Demokratien unter Druck: Rechtspopulisten sind eine Gefahr für unsere politischen Systeme

Spitzenpolitiker der progressiven Linken haben zurecht in Barcelona auf die Gefahren hingewiesen, die von Rechtspopulisten ausgehen, denn die Demokratien stehen unter Druck.

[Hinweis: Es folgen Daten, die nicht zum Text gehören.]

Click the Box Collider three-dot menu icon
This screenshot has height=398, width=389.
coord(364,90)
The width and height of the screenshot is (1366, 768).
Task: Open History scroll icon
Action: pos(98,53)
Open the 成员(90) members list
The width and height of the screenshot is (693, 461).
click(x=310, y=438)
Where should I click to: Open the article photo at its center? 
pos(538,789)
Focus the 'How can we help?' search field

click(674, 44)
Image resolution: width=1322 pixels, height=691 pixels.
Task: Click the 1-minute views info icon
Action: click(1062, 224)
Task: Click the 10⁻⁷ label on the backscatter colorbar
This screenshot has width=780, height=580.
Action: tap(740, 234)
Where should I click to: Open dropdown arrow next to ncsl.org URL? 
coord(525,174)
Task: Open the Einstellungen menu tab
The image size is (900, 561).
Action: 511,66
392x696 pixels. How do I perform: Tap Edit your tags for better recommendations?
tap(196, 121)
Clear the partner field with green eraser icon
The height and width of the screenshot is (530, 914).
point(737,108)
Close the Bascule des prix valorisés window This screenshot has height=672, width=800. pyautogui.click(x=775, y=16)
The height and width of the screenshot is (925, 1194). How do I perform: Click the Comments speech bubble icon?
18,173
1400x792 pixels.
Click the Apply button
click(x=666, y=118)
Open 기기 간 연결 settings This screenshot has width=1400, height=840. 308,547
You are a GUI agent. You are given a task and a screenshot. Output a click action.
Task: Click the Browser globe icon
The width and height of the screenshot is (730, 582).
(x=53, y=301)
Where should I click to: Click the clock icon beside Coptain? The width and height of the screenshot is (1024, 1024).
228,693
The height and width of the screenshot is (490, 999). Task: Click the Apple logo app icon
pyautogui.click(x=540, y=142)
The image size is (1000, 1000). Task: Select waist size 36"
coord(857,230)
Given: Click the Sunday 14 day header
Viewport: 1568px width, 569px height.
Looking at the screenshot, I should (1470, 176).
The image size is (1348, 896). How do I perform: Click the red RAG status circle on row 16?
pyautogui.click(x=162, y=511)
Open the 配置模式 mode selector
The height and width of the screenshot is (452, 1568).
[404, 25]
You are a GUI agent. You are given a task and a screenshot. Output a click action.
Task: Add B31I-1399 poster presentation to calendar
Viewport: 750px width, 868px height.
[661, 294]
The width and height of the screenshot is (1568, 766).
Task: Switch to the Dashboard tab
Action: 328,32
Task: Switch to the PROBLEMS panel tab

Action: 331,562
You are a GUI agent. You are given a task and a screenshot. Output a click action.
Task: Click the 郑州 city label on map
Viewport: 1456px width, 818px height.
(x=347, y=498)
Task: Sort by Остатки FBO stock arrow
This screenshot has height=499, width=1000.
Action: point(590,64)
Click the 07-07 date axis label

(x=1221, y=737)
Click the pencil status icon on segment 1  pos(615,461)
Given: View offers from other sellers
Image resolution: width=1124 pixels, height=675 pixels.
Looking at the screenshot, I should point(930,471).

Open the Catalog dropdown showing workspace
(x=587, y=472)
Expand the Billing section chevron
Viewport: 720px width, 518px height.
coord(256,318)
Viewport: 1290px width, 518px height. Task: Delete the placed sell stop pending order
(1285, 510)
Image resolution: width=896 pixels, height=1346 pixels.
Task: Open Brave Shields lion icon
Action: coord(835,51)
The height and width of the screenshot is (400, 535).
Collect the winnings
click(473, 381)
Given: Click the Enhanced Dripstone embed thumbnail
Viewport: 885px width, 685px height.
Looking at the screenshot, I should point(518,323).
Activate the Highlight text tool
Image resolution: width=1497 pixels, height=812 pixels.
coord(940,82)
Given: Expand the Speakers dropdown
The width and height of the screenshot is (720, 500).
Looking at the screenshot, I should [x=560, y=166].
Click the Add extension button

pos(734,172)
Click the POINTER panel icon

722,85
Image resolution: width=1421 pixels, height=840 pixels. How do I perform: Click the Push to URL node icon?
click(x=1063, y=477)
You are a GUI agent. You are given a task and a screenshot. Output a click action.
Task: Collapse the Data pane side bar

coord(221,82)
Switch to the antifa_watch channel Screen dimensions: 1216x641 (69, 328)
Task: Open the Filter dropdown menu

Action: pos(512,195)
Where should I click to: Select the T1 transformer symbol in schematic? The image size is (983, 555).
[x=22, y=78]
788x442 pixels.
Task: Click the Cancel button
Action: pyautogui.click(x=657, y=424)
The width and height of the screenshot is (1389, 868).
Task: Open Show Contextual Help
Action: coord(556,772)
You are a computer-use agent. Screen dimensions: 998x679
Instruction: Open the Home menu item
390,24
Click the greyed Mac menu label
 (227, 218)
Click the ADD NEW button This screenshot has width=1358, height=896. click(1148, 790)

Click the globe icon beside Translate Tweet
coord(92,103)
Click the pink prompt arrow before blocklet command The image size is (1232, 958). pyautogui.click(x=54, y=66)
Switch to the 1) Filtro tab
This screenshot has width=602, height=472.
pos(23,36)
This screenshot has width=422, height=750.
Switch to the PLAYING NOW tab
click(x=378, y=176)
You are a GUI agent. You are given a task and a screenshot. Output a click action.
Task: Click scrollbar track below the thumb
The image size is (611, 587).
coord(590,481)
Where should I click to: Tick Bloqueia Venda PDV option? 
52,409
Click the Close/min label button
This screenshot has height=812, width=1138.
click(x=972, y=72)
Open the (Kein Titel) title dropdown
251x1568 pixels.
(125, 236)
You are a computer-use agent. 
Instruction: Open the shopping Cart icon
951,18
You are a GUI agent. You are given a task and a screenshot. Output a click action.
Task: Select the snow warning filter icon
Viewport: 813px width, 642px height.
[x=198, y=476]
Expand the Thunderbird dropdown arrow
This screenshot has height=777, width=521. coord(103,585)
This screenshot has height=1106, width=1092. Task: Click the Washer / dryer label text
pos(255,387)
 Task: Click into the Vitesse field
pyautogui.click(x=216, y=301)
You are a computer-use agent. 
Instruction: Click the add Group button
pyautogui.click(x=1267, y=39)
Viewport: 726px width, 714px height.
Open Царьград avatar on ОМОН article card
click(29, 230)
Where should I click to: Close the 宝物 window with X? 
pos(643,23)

Viktor Orban bei Wahlergebnis, abgewählt und symbolisch von rechtspopulistischer Führung entfernt

Abgewählt: Viktor Orban, die Galionsfigur der Rechtspopulisten bekam von der Wählerschaft den Laufpass Foto: Attila Kisbenedek/AFP

Am Wochenende haben sich in Barcelona Spitzenpolitiker der Sozialdemokraten und progressiven Linken zu einem Treffen zur Verteidigung der Demokratie zusammengefunden. Unter dem Vorsitz des spanischen Regierungschef Pedro Sánchez sowie des brasilianischen Präsidenten Luiz Inácio Lula da Silva setzten sie ein Zeichen gegen die Rückwärtsgewandtheit der Rechtspopulisten, die eine Gefahr für die Demokratie, für die weitestgehend in Frieden lebenden und nach rechtsstaatlichen Prinzipien geregelten Gesellschaften sind. Einer von diesen Rechtsaußen hat es sogar geschafft, zu einer globalen Bedrohung zu werden: US-Präsident Donald Trump, der mit dem nicht minder radikalen israelischen Regierungschef Benjamin Netanjahu einen Krieg gegen den Iran vom Zaun gebrochen hat, der weltweit wieder einmal die Wirtschaft aus den Fugen wirft, was unter anderem zu schweren sozialen Verwerfungen führen dürfte.